"Writing about my childhood today, I have come to see that those were not ordinary times", writes Claude Morhange-Begue. "But for me, as a child, they were; for I had not known any others". The "ordinary times" Morhange-Begue speaks of began when she was not quite eight years old; in April 1944, the SS paused in the French village of Chamberet for some routine business and left with Morhange-Begue's mother. For the rest of the war she was interned at Auschwitz. She returned at war's end, her health irreparably impaired but wanting to talk.Forty years passed, and that child became a woman and a mother in her turn. Chamberet was written, she says, in order that certain things not be forgotten. Unable not to speak when she came home, her mother, having spoken, had been unwilling to record those things for others in writing; the daughter therefore assumed that task and bore witness on her mother's behalf. What she presents is a stirring tale of personal emergence.
This is the true story of a girl who lives in a small village in France during World War II. Her mother is taken by the Nazi's and she is sent to Auschwitz. The young girl is then taken away by a family friend and her aunt to live with a series of hosts who keep her safe and secret.
The author writes this story many decades later but writes it from the view of the child she was during this horrific time. The story is originally written in French, so the English translation becomes a little difficult to read from time to time. The story itself is very well written as it describes the lingering beauty during a war-torn country through the eyes of a child.

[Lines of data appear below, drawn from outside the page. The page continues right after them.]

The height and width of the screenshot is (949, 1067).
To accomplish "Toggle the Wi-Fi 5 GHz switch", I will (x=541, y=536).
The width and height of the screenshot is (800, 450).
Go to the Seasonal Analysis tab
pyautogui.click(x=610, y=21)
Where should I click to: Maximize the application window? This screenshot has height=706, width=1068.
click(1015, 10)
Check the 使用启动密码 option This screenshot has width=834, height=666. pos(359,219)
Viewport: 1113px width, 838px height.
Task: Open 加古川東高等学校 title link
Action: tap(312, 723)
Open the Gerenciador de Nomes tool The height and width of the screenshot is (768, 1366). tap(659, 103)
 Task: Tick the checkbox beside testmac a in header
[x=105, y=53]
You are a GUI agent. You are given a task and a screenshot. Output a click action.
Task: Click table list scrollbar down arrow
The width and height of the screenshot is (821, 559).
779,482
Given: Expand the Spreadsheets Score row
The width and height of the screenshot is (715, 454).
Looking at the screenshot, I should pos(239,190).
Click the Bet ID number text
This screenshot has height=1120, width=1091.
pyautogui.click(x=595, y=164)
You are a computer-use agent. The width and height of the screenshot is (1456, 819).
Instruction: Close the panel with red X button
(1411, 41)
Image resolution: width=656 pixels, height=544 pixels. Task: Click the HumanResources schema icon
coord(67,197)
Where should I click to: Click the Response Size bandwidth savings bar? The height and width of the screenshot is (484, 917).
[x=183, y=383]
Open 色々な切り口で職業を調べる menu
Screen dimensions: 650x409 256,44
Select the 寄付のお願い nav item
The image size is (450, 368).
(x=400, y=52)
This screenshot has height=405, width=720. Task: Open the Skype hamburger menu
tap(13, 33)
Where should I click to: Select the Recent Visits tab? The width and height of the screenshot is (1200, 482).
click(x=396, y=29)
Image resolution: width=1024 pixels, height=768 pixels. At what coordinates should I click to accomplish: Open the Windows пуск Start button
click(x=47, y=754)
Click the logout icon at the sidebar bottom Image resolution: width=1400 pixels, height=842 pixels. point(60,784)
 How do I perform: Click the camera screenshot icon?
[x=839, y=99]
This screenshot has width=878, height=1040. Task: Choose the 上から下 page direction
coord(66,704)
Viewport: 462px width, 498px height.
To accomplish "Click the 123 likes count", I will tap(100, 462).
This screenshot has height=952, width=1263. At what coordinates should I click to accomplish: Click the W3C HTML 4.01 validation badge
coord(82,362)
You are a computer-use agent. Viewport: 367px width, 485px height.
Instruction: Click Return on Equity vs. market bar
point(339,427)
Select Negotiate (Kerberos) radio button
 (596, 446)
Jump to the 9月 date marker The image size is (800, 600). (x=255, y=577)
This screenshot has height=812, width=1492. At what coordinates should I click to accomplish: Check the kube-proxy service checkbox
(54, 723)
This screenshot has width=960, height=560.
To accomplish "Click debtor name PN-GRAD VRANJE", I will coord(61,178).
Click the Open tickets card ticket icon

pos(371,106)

The recollections of her mother's tale during the same point of time are done very well. The story teller does not claim these events as her own experiences, rather she relays the horrors experienced through her mother's point-of-view. The author describes how her mother struggled to talk about such things and over decades eventually her mother would share some of her experiences during the Nazi occupation of France and her time in Auschwitz.
I thank the author for capturing this real-live account in the form of a very well balanced story (the small joys that can be found in terrible times versus the mass genocide committed by the Nazis).